• **Consigne**:
Recopiez mot pour mot le passage du texte sur l'électrification automobile situé entre « Vue du Québec, cette » et « à notre économie. », ces deux segments inclus.

• **Texte fourni**:
________________________________________

Longtemps récalcitrant, le secteur automobile nord-américain a fini par se faire à l’idée. Il aura sans doute fallu la crise majeure qu’il a traversée pour que s’amorce le changement de paradigme que les grands constructeurs du reste du monde avaient déjà entrepris. Les divers Salons de l’auto de cette année ont, à Montréal aussi bien qu’à Détroit, marqué l’entrée dans une nouvelle ère : celle de l’électrification. La voiture électrique ou hybride a volé la vedette. Des modèles performants, des prix abordables, la chose a cessé d’être une curiosité. Un créneau existe désormais, des segments de marché se dessinent de plus en plus clairement, on peut d’ores et déjà penser que la voiture électrique va s’imposer.
Vue du Québec, cette perspective est prometteuse. Les percées technologiques dans le domaine des batteries, en particulier les travaux réalisés par les chercheurs de l’Institut de recherche sur l’électricité du Québec (IRÉQ), nous permettent d’espérer le développement d’un secteur appelé à jouer un rôle déterminant dans le renouveau de l’industrie. Le déploiement d’une industrie dans le secteur de la production de batteries – que ce soit par la vente de brevets, par l’accroissement des investissements en recherche et développement ou par des usines de fabrication – donnerait une impulsion intéressante à notre économie.
La croissance du parc automobile électrifié ne serait pas non plus sans intérêt du point de vue de notre performance énergétique : la substitution du pétrole par l’électricité permettrait d’accroître la part de cette dernière dans notre marché. Cela serait profitable pour Hydro-Québec et pour les consommateurs que nous sommes qui pourraient bénéficier d’un prix abordable, mais aussi pour l’environnement, car cela améliorerait notre bilan carbone.

________________________________________

• **Données**:
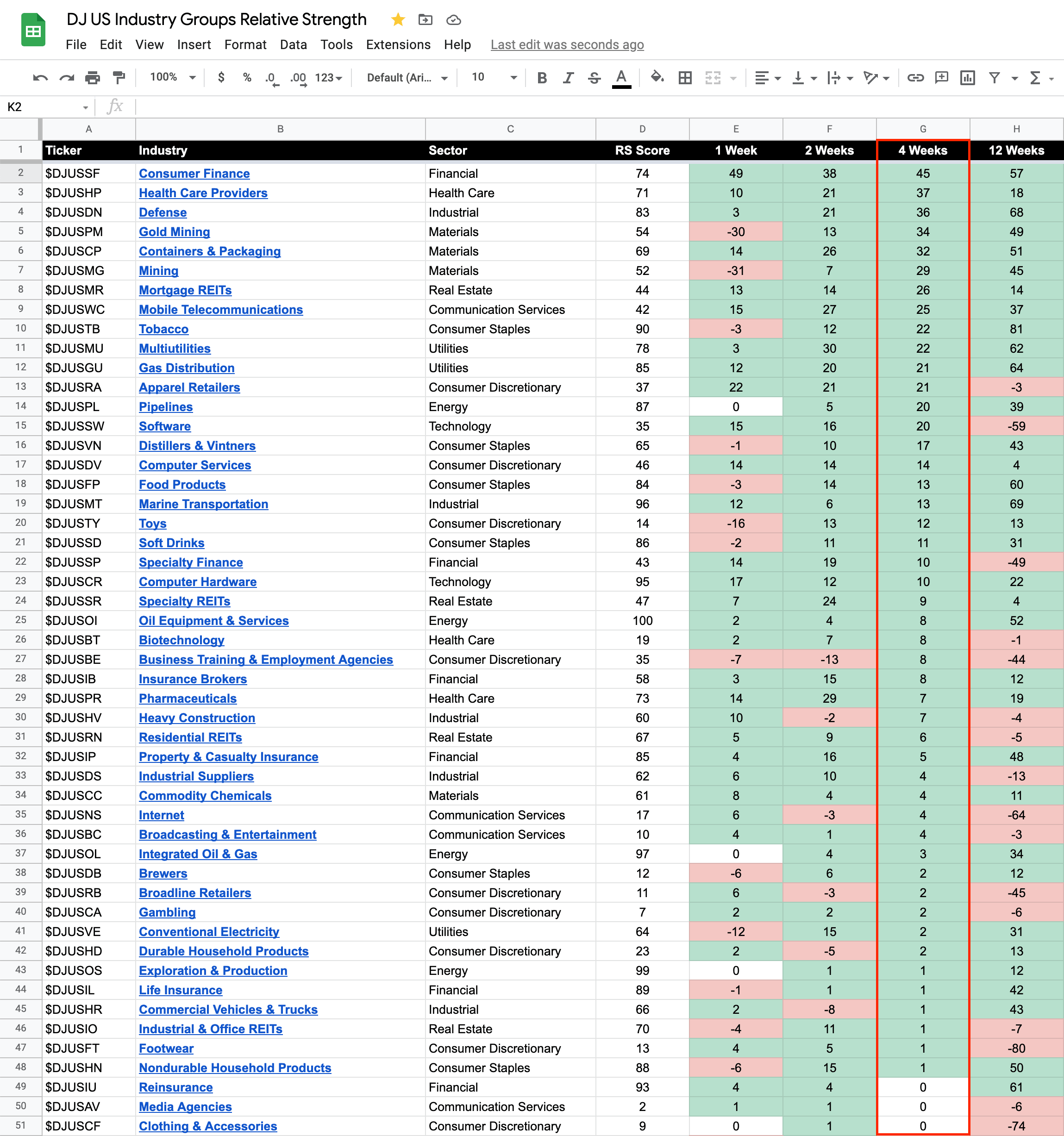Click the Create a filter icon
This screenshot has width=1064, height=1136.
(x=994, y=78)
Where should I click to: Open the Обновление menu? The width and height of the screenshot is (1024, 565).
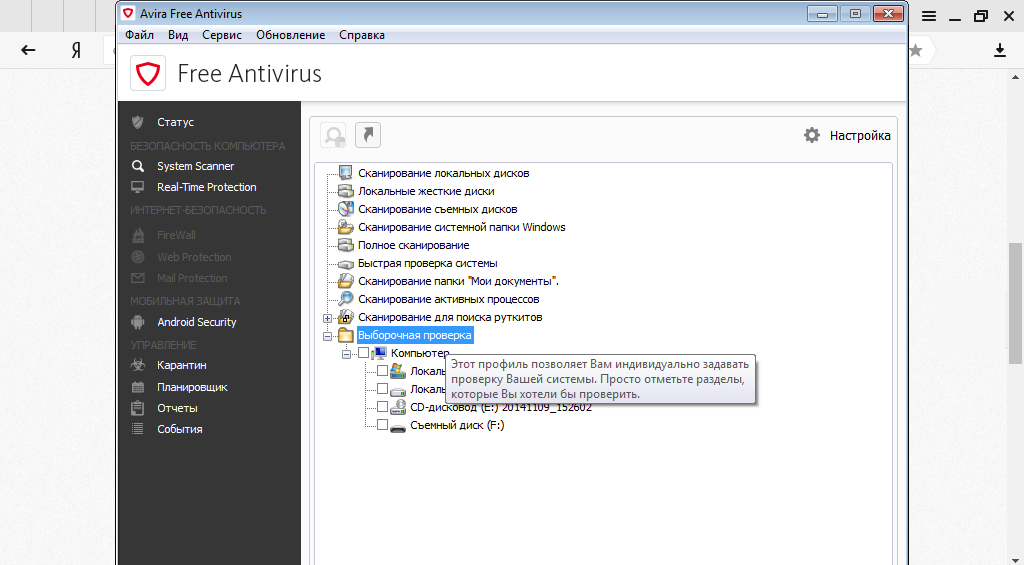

________________________________________

• **Réponse**:
Vue du Québec, cette perspective est prometteuse. Les percées technologiques dans le domaine des batteries, en particulier les travaux réalisés par les chercheurs de l’Institut de recherche sur l’électricité du Québec (IRÉQ), nous permettent d’espérer le développement d’un secteur appelé à jouer un rôle déterminant dans le renouveau de l’industrie. Le déploiement d’une industrie dans le secteur de la production de batteries – que ce soit par la vente de brevets, par l’accroissement des investissements en recherche et développement ou par des usines de fabrication – donnerait une impulsion intéressante à notre économie.